War Reporting

Battlefield Journalism:

Another Russian piece, from the Sage of Knoxville. Why can't we get war reporting like this? From The Moscow Times:

The Iraqi insurgents in Fallujah outnumbered the Marines and were armed with Kalashnikov automatic rifles, RPG-7 antitank grenade launchers and mortars. Chechen fighters used the same weapons in Grozny in 1995, 1996 and 2000, killing thousands of Russian soldiers and destroying hundreds of armored vehicles.

Just like the Russians in Grozny, the Marines last week were supported by tanks and attack helicopters, but the end result was entirely different. U.S. forces did not bomb the city indiscriminately. The Iraqis fought well but were massacred. According to the latest body count, some 600 Iraqis died and another 1,000 were wounded. The Marines lost some 20 men.

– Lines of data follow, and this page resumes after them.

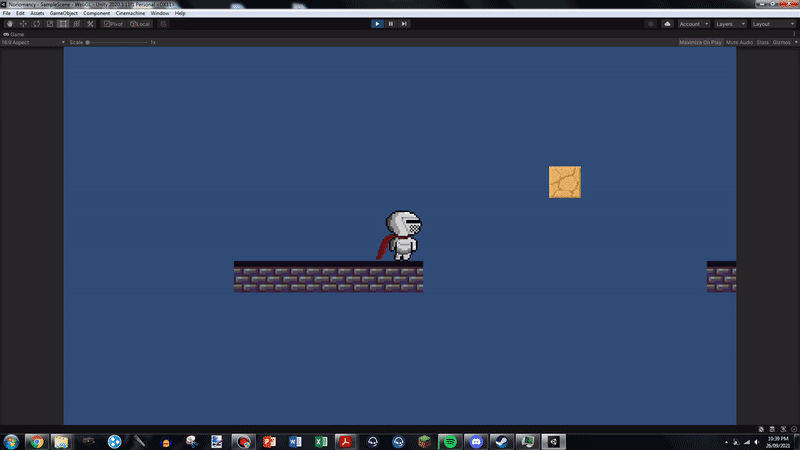Adjust the Scale slider handle

point(87,42)
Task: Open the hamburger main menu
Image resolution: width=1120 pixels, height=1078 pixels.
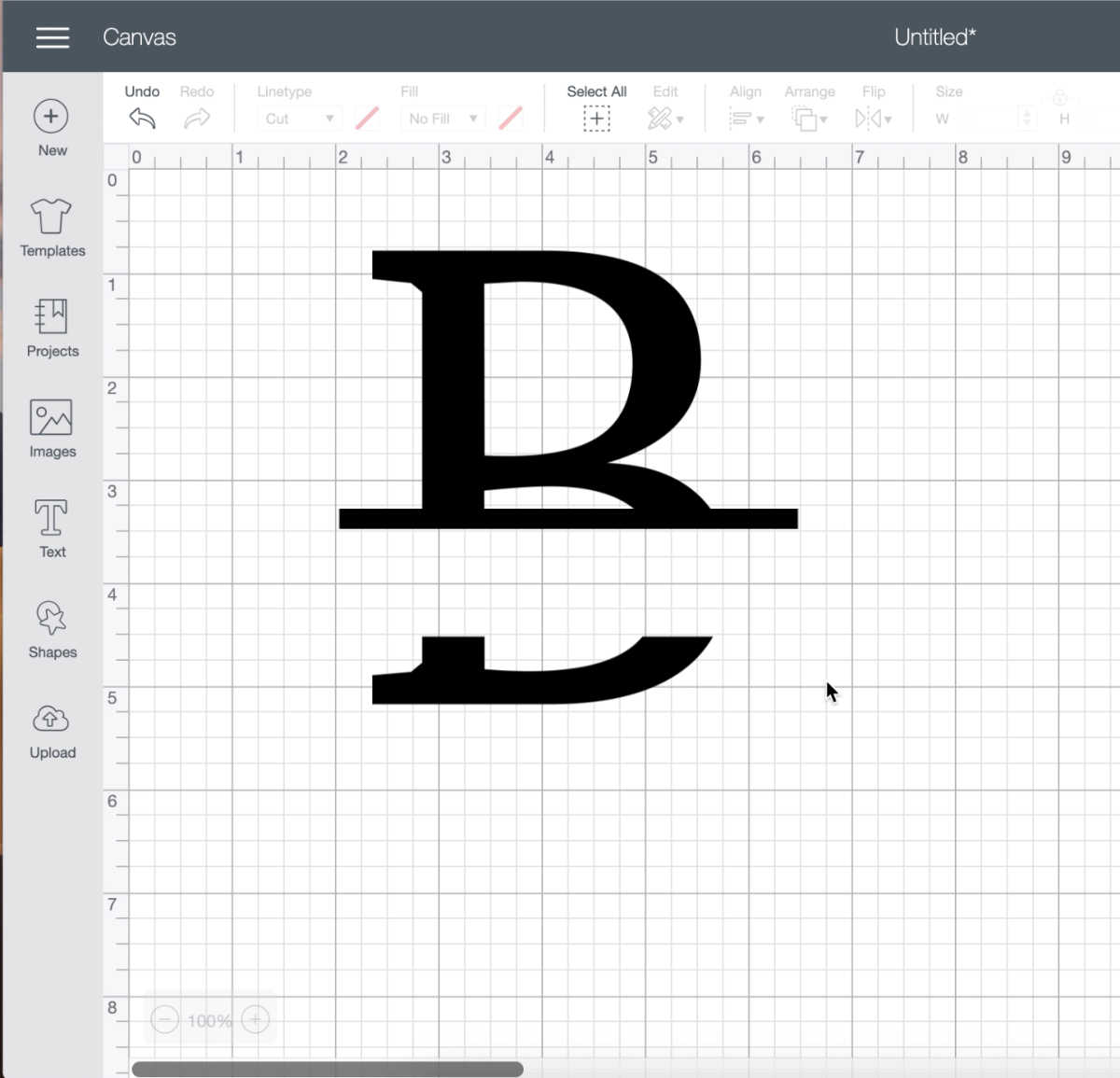Action: [52, 37]
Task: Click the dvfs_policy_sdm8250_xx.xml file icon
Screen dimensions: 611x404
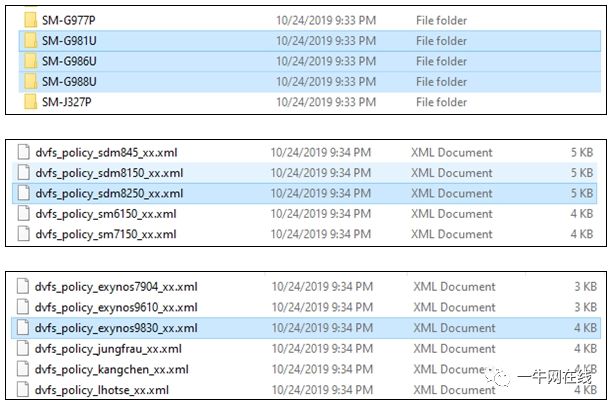Action: tap(23, 193)
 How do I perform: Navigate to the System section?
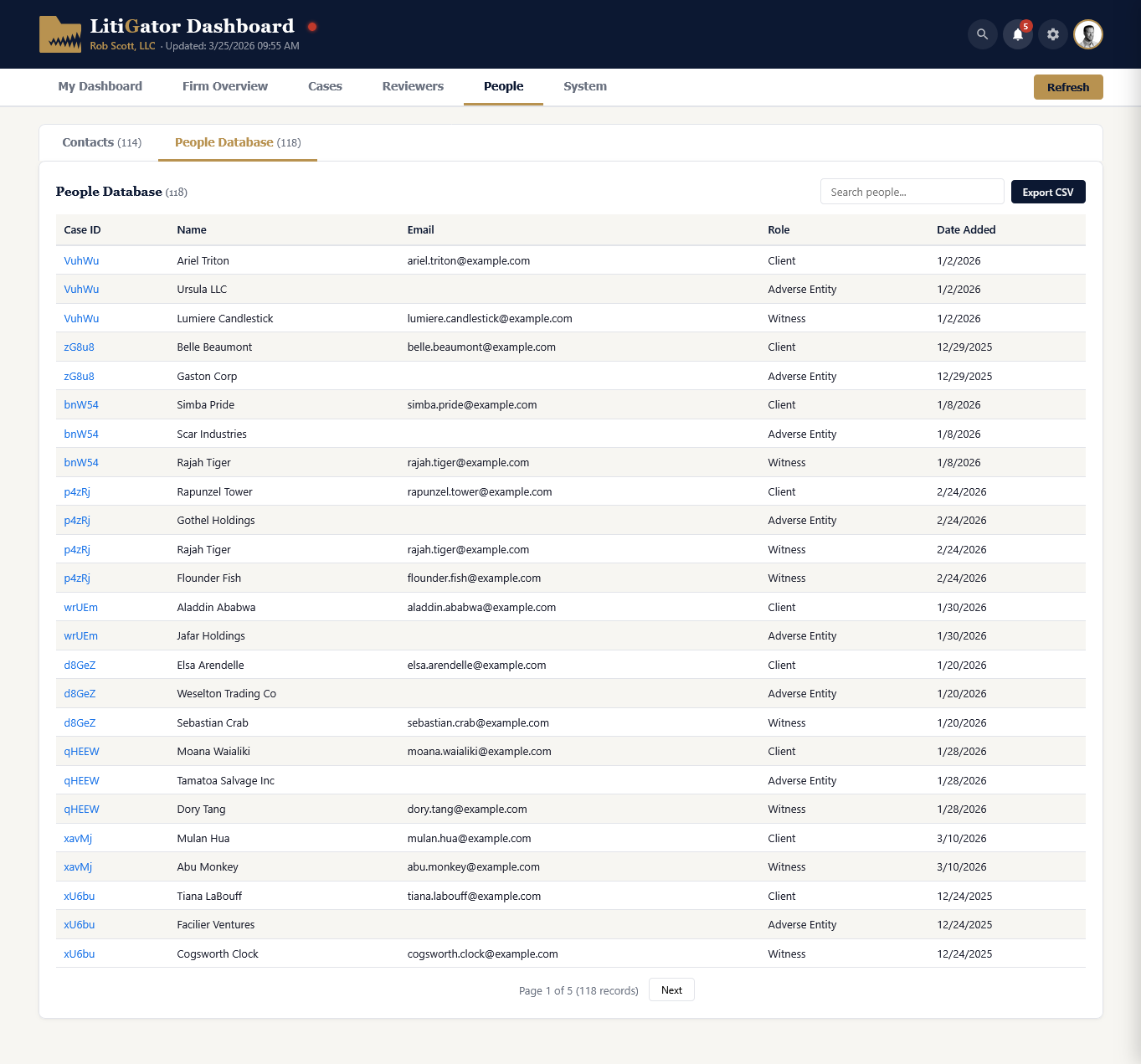[585, 86]
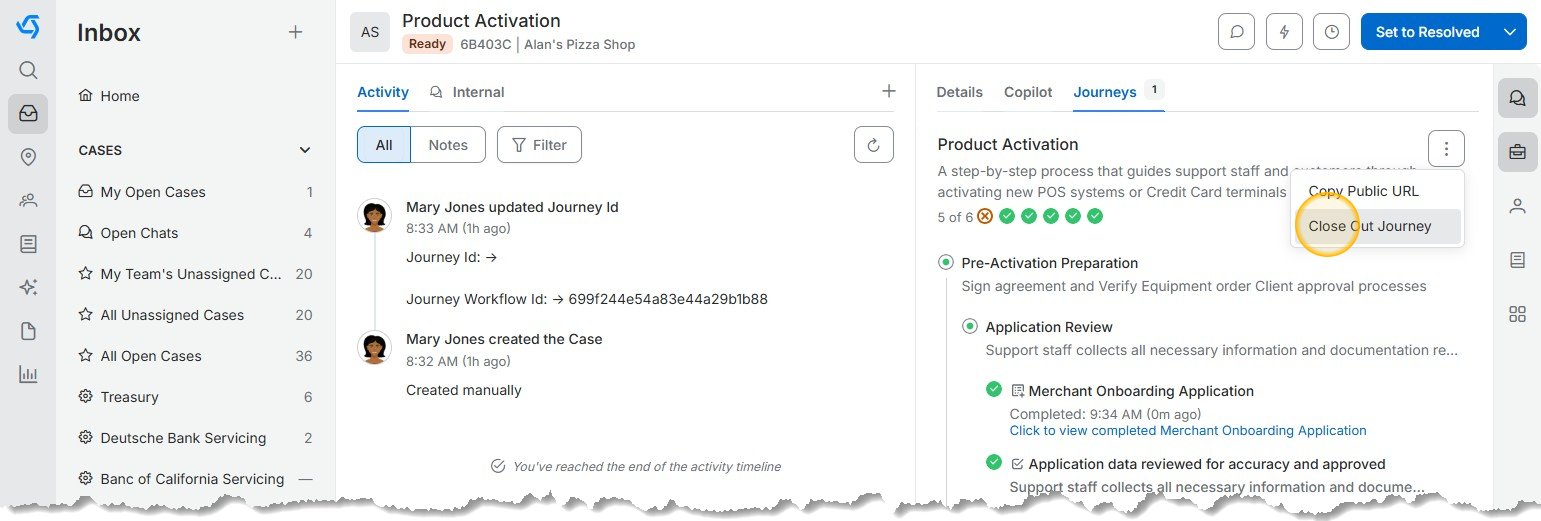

The Marines are far better trained, of course, but the Iraqis were fighting in their hometown. The decisive difference between the two sides was the extensive use of a computerized command, control and targeting system by the U.S. military. Satellites, manned and unmanned aircraft collected precise information on enemy and friendly movements on the battlefield night and day.

Modern U.S. field commanders have real-time access to this system, allowing them to monitor the changing situation on the battlefield as no commander in the history of war has been able to do. This technology has greatly enhanced the effectiveness of aerial bombardments in the last decade. And now the nature of house-to-house combat has changed as well.

The more accurate historical analogy to the current war in Iraq is not Vietnam but, say, the battle at Omdurman, Sudan, in 1898, when Horatio Herbert Kitchener, a British field marshal, crushed the Sudanese forces of al-Mahdi by bringing machine guns to bear against the enemy's muskets and spears.